Editorial: Hooray for car-free JFK Drive. Now let’s fix drug death crisis in the Tenderloin

With Golden Gate Park saved, Mayor Breed’s attention needed on life and death drug crisis

After over 11 hours of public comment, the Board of Supervisors on Tuesday voted 7-4 to make a 1.5 mile stretch of road in Golden Gate Park car-free in perpetuity. This is great news for walkers, bicyclists and community activists who had advocated fiercely to keep John F. Kennedy Drive as a safe haven for pedestrian recreation after it was closed to traffic during the COVID pandemic.

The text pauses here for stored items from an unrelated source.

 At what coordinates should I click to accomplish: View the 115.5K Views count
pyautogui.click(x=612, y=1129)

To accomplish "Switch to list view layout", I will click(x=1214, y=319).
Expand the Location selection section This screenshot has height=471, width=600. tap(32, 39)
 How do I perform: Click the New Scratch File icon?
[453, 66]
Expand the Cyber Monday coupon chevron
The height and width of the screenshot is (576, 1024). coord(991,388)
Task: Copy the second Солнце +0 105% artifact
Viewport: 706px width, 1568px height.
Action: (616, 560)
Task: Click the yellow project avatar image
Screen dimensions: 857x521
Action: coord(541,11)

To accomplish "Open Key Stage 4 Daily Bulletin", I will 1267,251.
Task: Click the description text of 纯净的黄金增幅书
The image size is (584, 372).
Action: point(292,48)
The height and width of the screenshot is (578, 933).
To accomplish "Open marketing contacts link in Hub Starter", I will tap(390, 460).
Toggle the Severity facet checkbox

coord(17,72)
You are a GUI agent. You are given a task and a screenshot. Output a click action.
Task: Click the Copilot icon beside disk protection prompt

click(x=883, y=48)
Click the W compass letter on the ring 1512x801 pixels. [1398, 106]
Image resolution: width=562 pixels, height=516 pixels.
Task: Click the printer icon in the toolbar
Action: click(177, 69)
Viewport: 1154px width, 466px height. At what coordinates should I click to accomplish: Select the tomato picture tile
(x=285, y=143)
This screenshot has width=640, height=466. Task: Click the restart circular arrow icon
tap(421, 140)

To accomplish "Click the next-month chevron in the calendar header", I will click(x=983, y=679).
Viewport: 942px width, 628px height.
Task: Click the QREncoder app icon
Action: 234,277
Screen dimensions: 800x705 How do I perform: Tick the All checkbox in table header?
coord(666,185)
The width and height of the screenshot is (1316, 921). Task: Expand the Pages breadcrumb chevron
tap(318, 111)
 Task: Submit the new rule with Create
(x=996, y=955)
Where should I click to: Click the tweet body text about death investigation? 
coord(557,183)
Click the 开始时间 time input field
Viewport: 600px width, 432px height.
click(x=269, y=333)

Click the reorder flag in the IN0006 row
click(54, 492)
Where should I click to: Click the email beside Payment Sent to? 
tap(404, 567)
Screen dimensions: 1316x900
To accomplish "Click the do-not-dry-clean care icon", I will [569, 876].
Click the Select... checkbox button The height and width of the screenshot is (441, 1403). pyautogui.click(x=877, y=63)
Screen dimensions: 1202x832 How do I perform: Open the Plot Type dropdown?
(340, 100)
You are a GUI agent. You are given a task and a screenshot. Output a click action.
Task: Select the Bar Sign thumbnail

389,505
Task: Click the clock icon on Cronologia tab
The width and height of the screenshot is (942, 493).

The debate over closing JFK Drive to traffic brought out fierce and passionate advocacy on both sides of the issue. In the end, a majority of supervisors supported a version of Mayor London Breed’s proposal to keep cars off the road despite concerns

“Today is a historic day,” said Breed on Twitter, declaring victory. “The Board just voted to make JFK Drive permanently car-free. An essential space for our residents and families that is now a long-term benefit to this city. We still have work to do, but passing this legislation is where we begin to make real change.”

Now that the great JFK Drive debate is settled, Breed should lay out her plan for fixing the far more pressing issue of drug deaths in the Tenderloin and SoMa. In December, Breed made national headlines for her decision to get serious about cracking down on out-of-control drug sales and deaths in these beleaguered areas. She declared a 90-day state of emergency and drew praise for her tough-talking resolve.

“It’s time the reign of criminals who are destroying our city come to an end,” Breed said during a press conference on Dec. 15. “And it comes to an end when we take the steps to be more aggressive with law enforcement: more aggressive with the changes in our policies and less tolerant of all the bullsh*t that has destroyed our city.”

When the 90 days came to a close, however, Breed declared an end to the emergency and skipped off on a 10-day junket to Europe without bothering to offer an explanation. Meanwhile, the open-air drug dealing continues unabated. Judging by the look of certain downtown streets, it’s almost as if nothing happened, making Breed’s announcement seem more like publicity than progress. The San Francisco Police Department continues to pull kilos of fentanyl off of the streets, but crowds of addicted people and drug dealers continue to flock there unperturbed.

The one concrete positive step afforded by Breed’s emergency declaration, the opening of the Tenderloin Linkage Center on Market Street, has yet to live up to its promise. On the bright side, city officials say the center has recorded over 29,000 visitors, referred over 1,200 clients to services and succeeded in reversing over 35 overdoses. In addition, earlier this month the Department of Public Health announced the successful hiring of 204 health workers. Yet as of April 10, only 99 people had been placed into housing, though officials say they also made an additional 366 temporary shelter placements, according a recent story by the San Francisco Chronicle’s Mallory Moench.

It would be unfair to judge the linkage center’s progress by its first few months. This linkage center represents an entirely new approach to the drug crisis, the new health workers have barely come online and a persistent lack of resources means the center can’t actually help everyone currently seeking services. Yet it’s impossible to ignore the fact that the “bullsh*t” Breed decried in December — flagrant drug use and open dealing that takes over entire city blocks — continues unabated.

Breed received criticism from progressives for her promise to get more aggressive about solving the drug death problem in the Tenderloin, but her “tough love” approach turned out to be little more than talk. With over 45 overdose deaths in March, and over 144 deaths so far this year according to data compiled by the Chronicle, it’s clear the problem isn’t going away any time soon.

So, what’s the plan going forward? Now that San Franciscans no longer have to worry about cars on JFK Drive, when will they be able to walk through United Nations Plaza without finding themselves in the middle of a haphazard drug bazaar? Given the fact that it took The City nearly 30 years and over $300 million to build a new bus lane on Van Ness, the prospects of Breed solving this human problem on her watch seem grim.

There’s nothing easy about this problem, but Breed has put herself on the hook for results. With JFK Drive now safe from vehicles and pollution, and with an election year around the corner, it’s time to deliver on the real change she promised on this deadly problem.